# Club voyage discount Brittany



## JIMY (Feb 24, 2011)

Hi everyone , does anyone have a discount number we can use this year or has the system changed?
Jim


----------



## makems (Jul 26, 2010)

Have PM'd you with details
Mike


----------



## JIMY (Feb 24, 2011)

Query answered positively thanks


----------



## JIMY (Feb 24, 2011)

Ferry booked :flasingsmile:


----------



## millbridge (Feb 23, 2008)

*Brittany ferries Club Voyage discounts*

I have just noticed a question re this. Is this something that is available?As an annual user of Brittany Ferries I was only aware of their owners abroad discount scheme.
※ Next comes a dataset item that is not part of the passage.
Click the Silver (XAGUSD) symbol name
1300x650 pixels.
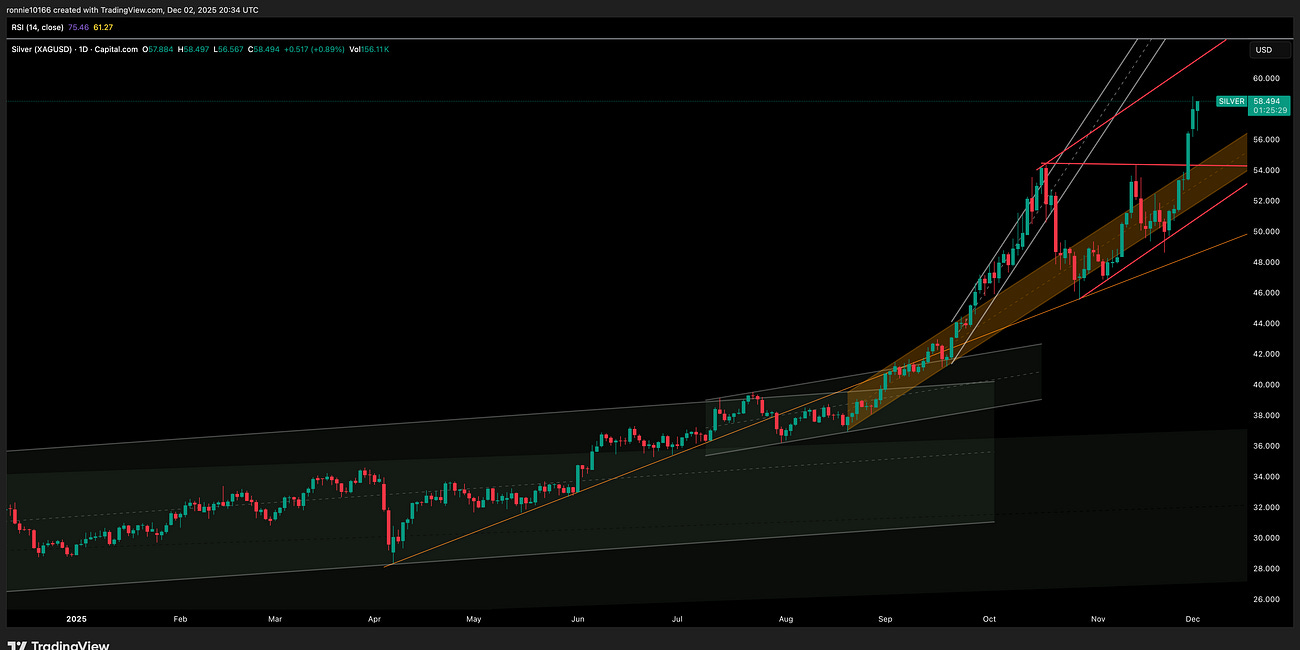[43, 47]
Could I ask for details please as I have already made our initial passage registration for Novermber this year.

thank you
john h


----------



## teemyob (Nov 22, 2005)

JIMY said:


> Ferry booked :flasingsmile:


where an when?


----------



## JIMY (Feb 24, 2011)

Hi John 
If you can quote a club voyage members discount code when booking then you get 10 per cent off. I think the member also gets a bonus.
Jim


----------



## teemyob (Nov 22, 2005)

*code*

I have the Spanish Membership.

I am told I get £10 for every booking, not seen that yet.

TM


----------



## tessajoe (Sep 23, 2008)

you can use my code/discount number..... s0016r.


----------



## JIMY (Feb 24, 2011)

Teemy
poole cherbourg june 2
jim


----------



## Mike48 (May 1, 2005)

*Re: code*



teemyob said:


> I have the Spanish Membership.
> 
> I am told I get £10 for every booking, not seen that yet.
> 
> TM


They write to you when your membership is due and in that letter you are given a code to quote on your next booking which reflects the number of ten pounds you have earned. You do not receive cash.


----------



## teemyob (Nov 22, 2005)

*Number*

My Code S98469 got me £70

TM


----------



## tessajoe (Sep 23, 2008)

similar i have had four people use my code S0016R.


----------